→ **Work task**
Copy each line of the data below with the word "agent".

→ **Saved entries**
******************************

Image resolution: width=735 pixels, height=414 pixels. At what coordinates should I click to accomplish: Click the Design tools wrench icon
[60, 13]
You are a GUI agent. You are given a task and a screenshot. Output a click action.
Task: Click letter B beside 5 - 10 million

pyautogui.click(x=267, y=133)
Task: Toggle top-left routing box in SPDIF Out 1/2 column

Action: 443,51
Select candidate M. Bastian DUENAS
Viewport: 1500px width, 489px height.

******************************

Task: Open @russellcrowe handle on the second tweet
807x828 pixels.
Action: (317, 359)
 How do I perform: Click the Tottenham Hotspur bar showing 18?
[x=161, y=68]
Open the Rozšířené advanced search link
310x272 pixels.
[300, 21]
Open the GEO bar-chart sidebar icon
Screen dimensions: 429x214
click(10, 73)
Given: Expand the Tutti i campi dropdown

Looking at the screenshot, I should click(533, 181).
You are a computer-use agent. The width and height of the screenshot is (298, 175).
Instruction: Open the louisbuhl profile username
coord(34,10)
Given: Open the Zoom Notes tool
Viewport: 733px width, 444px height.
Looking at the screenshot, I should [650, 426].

******************************

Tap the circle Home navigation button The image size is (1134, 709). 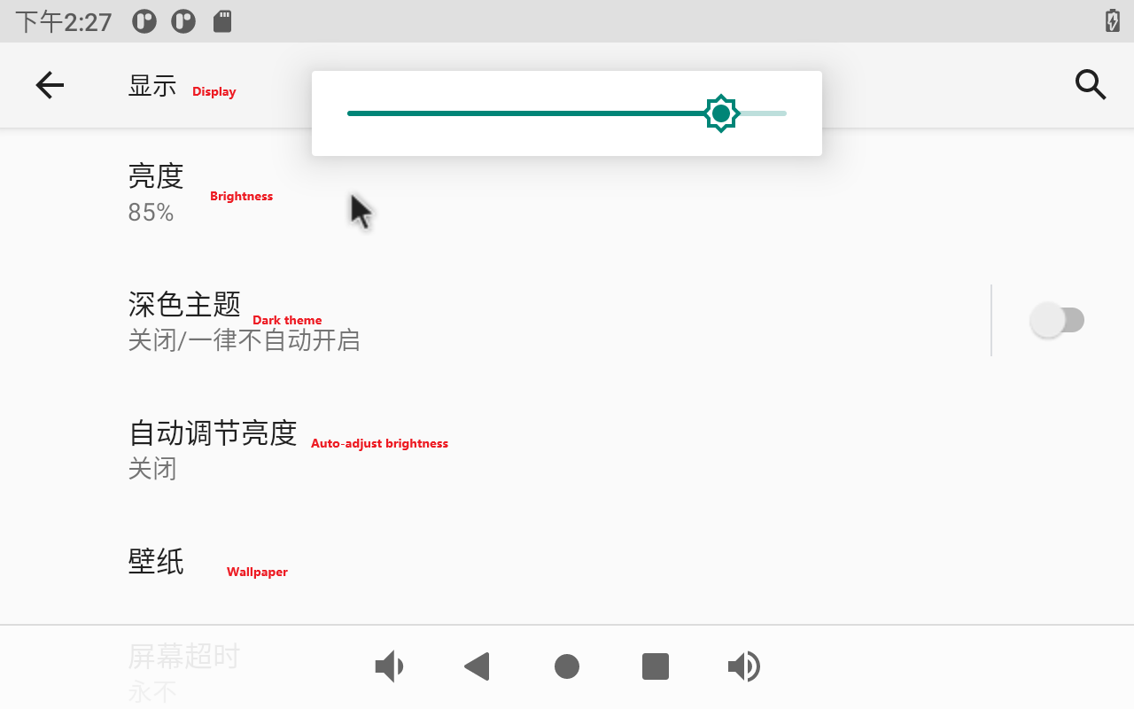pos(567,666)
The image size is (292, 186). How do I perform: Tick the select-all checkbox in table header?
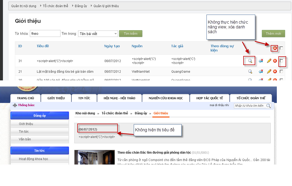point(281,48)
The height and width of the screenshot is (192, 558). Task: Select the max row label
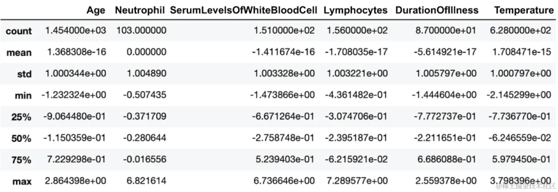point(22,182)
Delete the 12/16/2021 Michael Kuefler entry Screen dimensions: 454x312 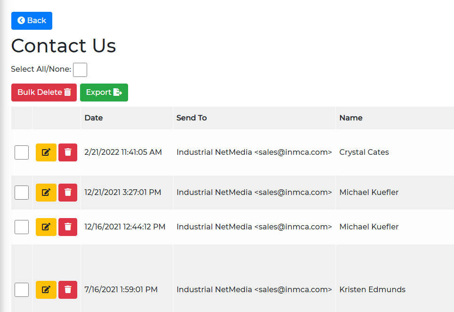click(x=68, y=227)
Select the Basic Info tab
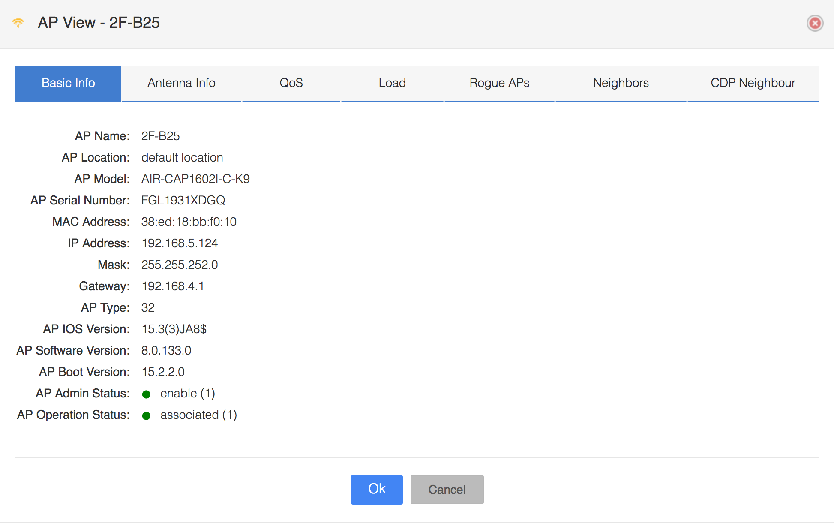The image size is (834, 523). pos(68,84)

******************************

→ **Solved exercise**
You are a GUI agent. You are given a task and a screenshot. Output a click action.
You are a computer-use agent. The width and height of the screenshot is (298, 175).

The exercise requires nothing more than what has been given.